Creativity, the nonlinear, non-deductive formulation of a conclusion, is especially difficult for computing systems. We can ask a machine what a brick is and it will get the answer right:
A small rectangular block made out of fired clay.But ask “what are all the possible uses for a brick?” and computers become stumped. A human mind will win every time:
Building material. Doorstop. Weapon. Bug-whacker. Footrest. Canoe anchor. Forearm-weight trainer. Gum-off-chair scraper. Party gift. Color guide. A device to walk-with-on-your-head to improve posture.The
Turing test can mimic human intelligence, but a computer, no matter how fast, may never ideate or become aware of itself. Munkittrick writes that rather than a new abstract intelligence suddenly rising up, “the Singularity will be the result of a convergence and connection of human intelligence and artificial intelligence.” You’ll still be you, but you’ll plug in to things that make you smarter.
iPhones, your AI enablerWe see this already today in our use of mechanical or digital systems to surpass our biological limits. Eyeglasses help us see; tooth fillings help us eat; cars help us move; more recently, Google helps us remember. Munkittrick proposes that smartphones, which will soon be held by half the planet’s population, are a near-perfect form of “cybernetic left-brain augmentation” providing us with maps, dictionaries, sports scores, and visual overlays so we can better interpret the world around us. The creative right-brain thinking will always be us, but sorting data inputs into logical patterns may be something we leave to the tiny tablets in our hands. (Stop worrying, kids, you no longer have to memorize the past presidents of the United States.)
Even augmentation, though, will change our human intelligence.
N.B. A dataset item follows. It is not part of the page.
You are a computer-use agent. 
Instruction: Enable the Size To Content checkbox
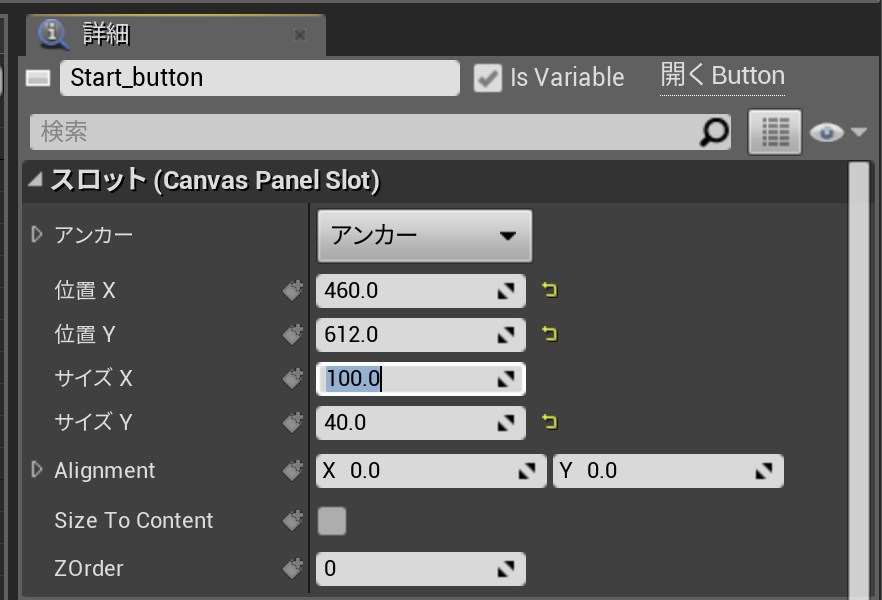tap(331, 521)
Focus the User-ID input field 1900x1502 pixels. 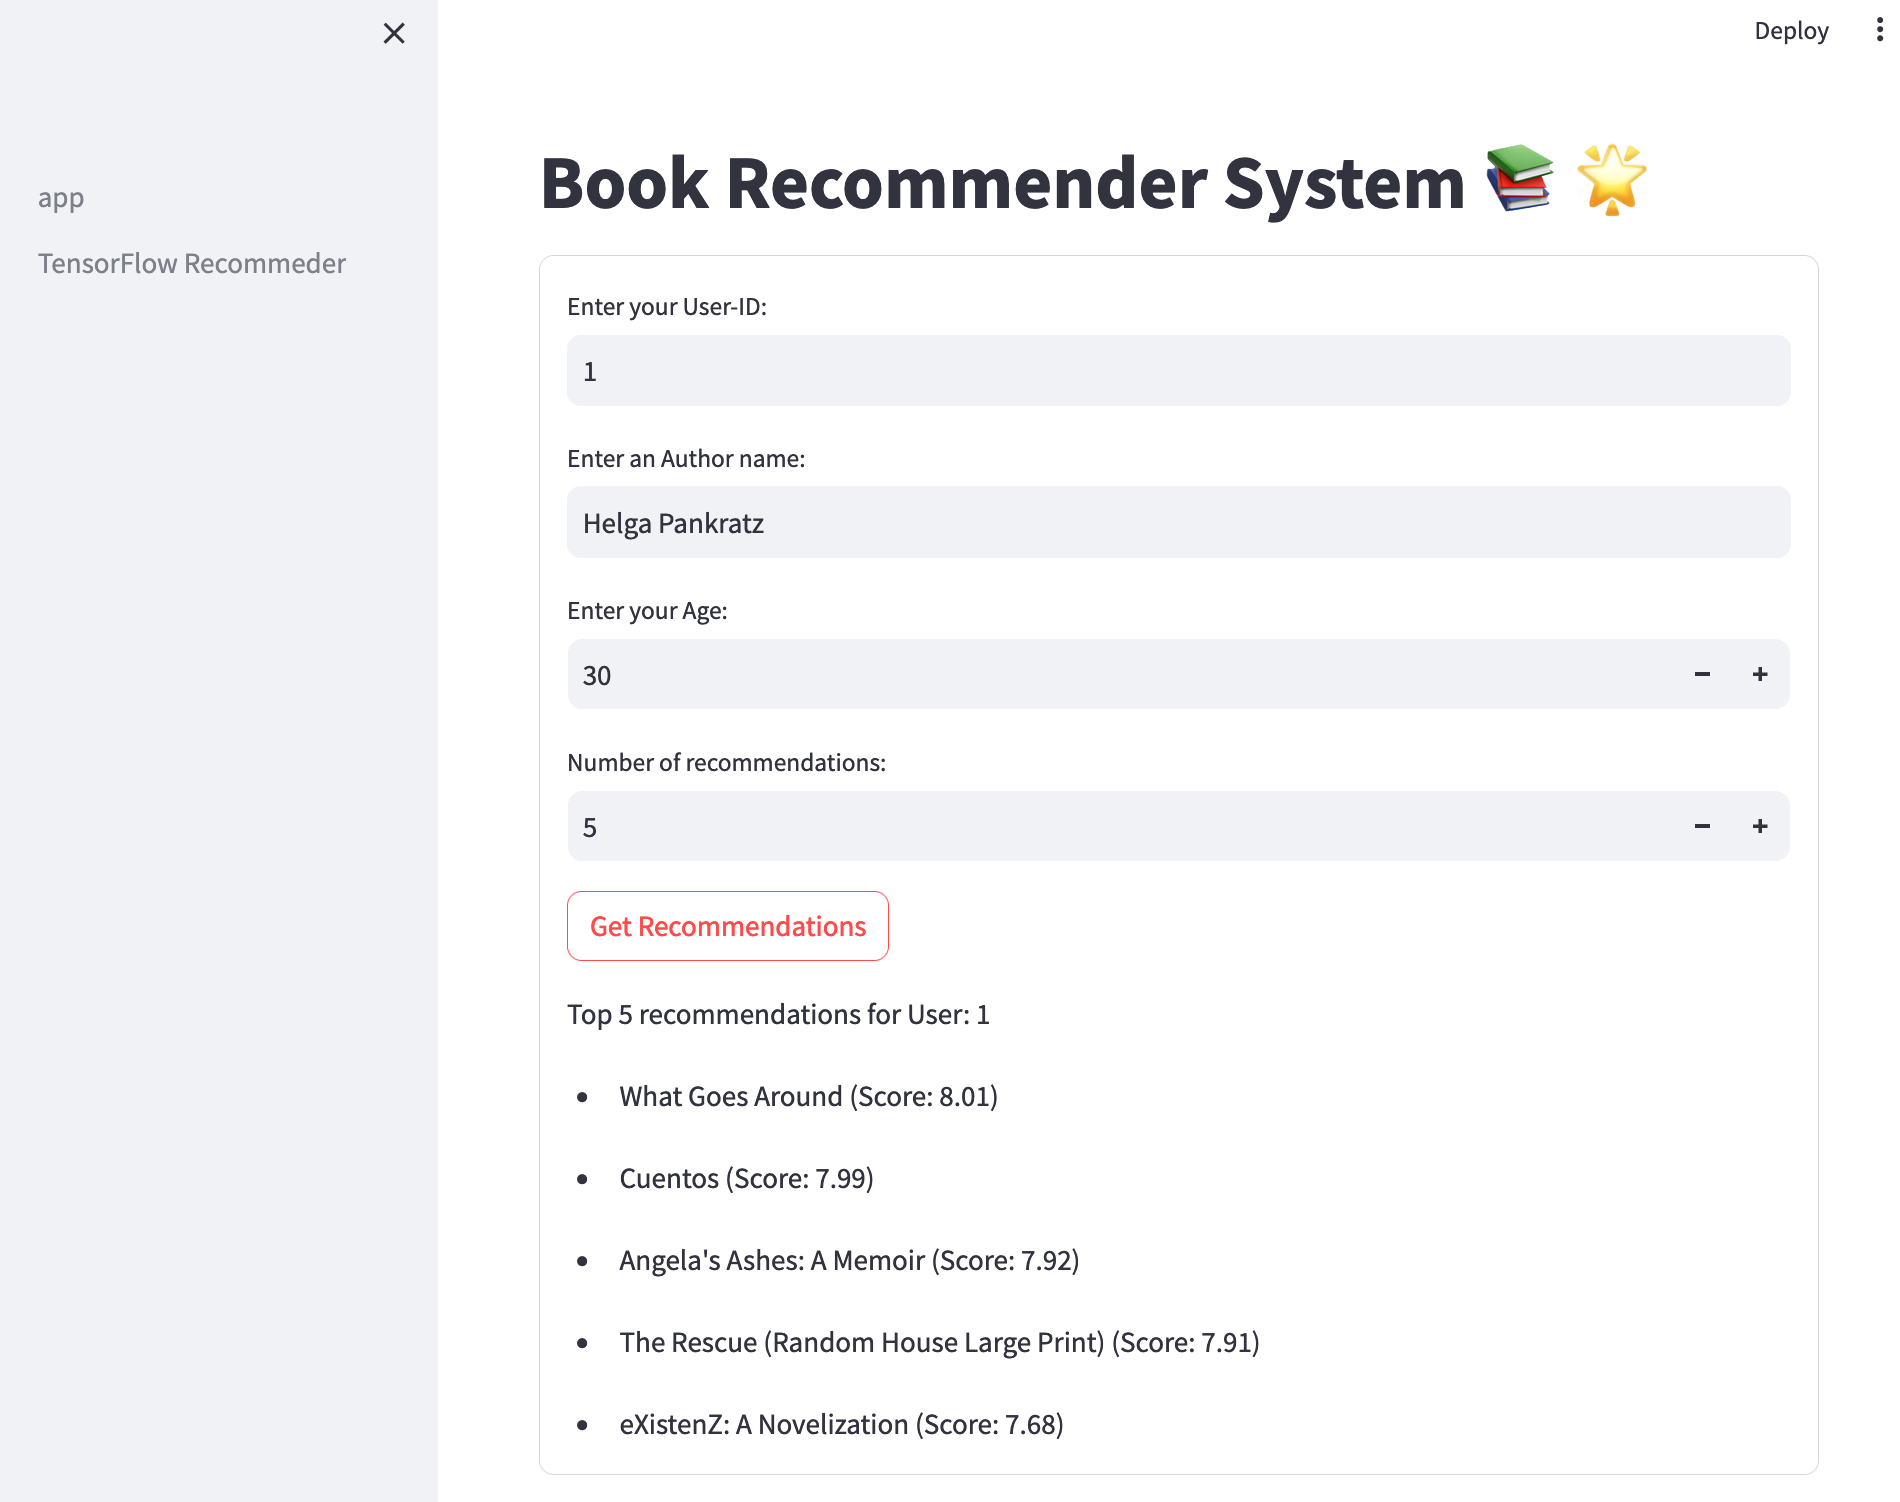tap(1178, 371)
Is that good or bad? This is the current wrestling match between Nicholas Carr (author of “The Shallows,” his argument being Google-aided memory makes us all more stupid) and Clay Shirky (author of “Cognitive Surplus," his counterpoint being technology empowers us to create smarter things in our free time, such as Wikipedia). Carr suggests we're all getting lazy, skimming the surface of blogs and neglecting to memorize things, because your Mom's phone number is now loaded on your smartphone. Shirky has a more hopeful point of view, admitting that in the short term every advance in technology initially results in a bunch of lousy output (cheesy novels after the invention of the printing press, crappy TV shows after the birth of video) but eventually gives rise to higher forms of art (Wuthering Heights; The King’s Speech). If you don’t like the silliness buzzing in social media today, just wait until we really figure out what to do with the new tools.
One hint as to where digital appendages are going is the world of art, where video, photography and music are becoming easier than ever before to produce professionally. Bill Green, advertising strategist and author of the blog Make the Logo Bigger, notes the
photo at the top of this post looks like a lost work of art by Richard Avedon ... but is really just a filtered snapshot by hobbyist Policromados, who used the new Instagram service to tweak a photograph. Technology is starting to empower the creative side of our brains as well.
The question isn’t when AI will come. We already rely on technology to get to the office, produce our work, craft our art, remember our facts, heat our food, and consume our entertainment. Our intelligence, defined as our awareness and interpretation of life, is
already artificial.
Now that we know we are robots, we’re only debating the degree of scale.